Family Sues Connecticut Hospital and Two Physicians over Suicide Death of Patient

A wrongful death lawsuit seeking unspecified damages in excess of $15,000 was recently filed by the family of a patient who committed suicide on March 25, 2019, in a Connecticut hospital. The family alleges that the hospital was aware that the man had been evaluated as being at risk for suicide but failed to provide adequate supervision. The complaint filed by the attorneys for the family based their allegations on reports from medical consultants who indicated that the patient told a social worker he was going to kill himself, and they felt the patient should have been placed in the inpatient psychiatric unit where he would have had heightened supervision.

When the patient was transferred from the hospital’s behavior unit in order to be treated for anemia on a general medical floor, his belt, that had been taken from him, was given back to him. Soon after that, the patient locked himself in a bathroom and hanged himself with the belt.

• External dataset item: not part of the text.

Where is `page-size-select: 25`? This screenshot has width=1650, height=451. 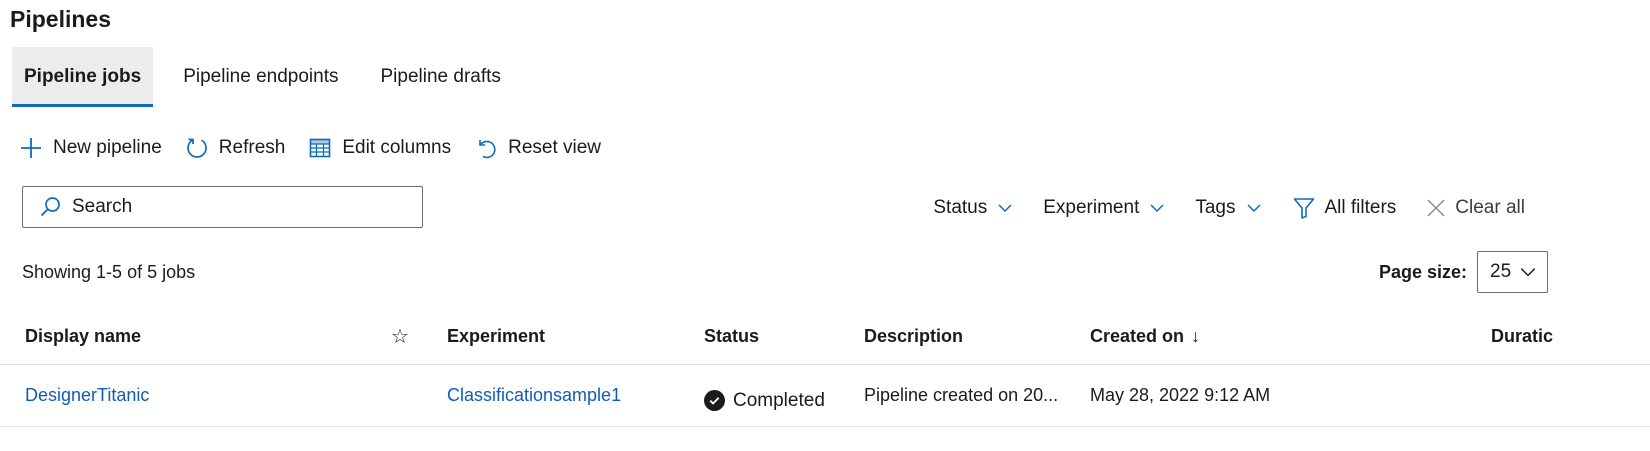
page-size-select: 25 is located at coordinates (1512, 272).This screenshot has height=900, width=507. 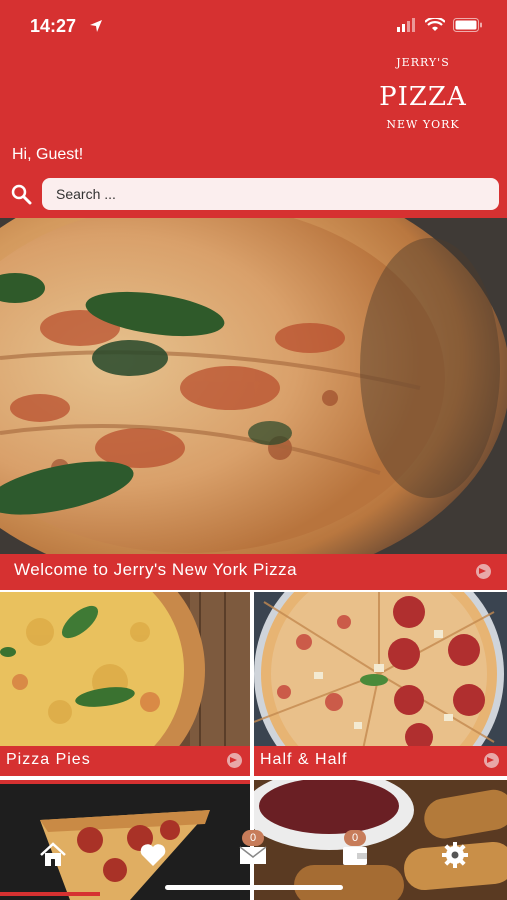 I want to click on jerrys-pizza-logo: JERRY'S PIZZA NEW YORK, so click(x=423, y=100).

The police were not notified of the incident by hospital staff. They reported that they learned about it from the medical examiner’s office two days after it happened.

The incident was investigated by the Connecticut Department of Health (DOH)and inspectors found that the hospital lacked a basic policy regarding when patients with suicide ideations could have shoelaces and belts in their possession. The inspectors also noted that there were gaps in the hospital’s suicide prevention training and confusion regarding various levels of monitoring. The facility was reported as relying too much on security guards with respect to suicidal patients.

On May 10, 2019, the Centers for Medicare & Medicaid Services stated in a notice to the hospital’s CEO that the deficiencies reported by the DOH “have been determined to be of such a serious nature as to substantially limit your hospital’s ability to render adequate care.”

Attorneys for the hospital have not yet responded.

Compliance Perspective

Failure to take precautions needed to prevent a patient/resident who has been evaluated as being at risk for suicide from self-harm may be considered provision of substandard quality of care, in violation of state and federal regulations.

Discussion Points

  • Review policies and procedures regarding patients/residents who are identified to be at risk for suicide to determine if they are adequate or need updating.
  • Train staff regarding methods of preventing suicide, e.g., removal of shoelaces, belts, and other items that may be used to inflict personal harm. Ensure that staff have clear understanding regarding the various levels of monitoring needed for different levels of risk associated with patients/residents.
  • Periodically audit to determine if staff are following protocols for monitoring “at risk” patients/residents that meets their needs and that their care plan interventions are current.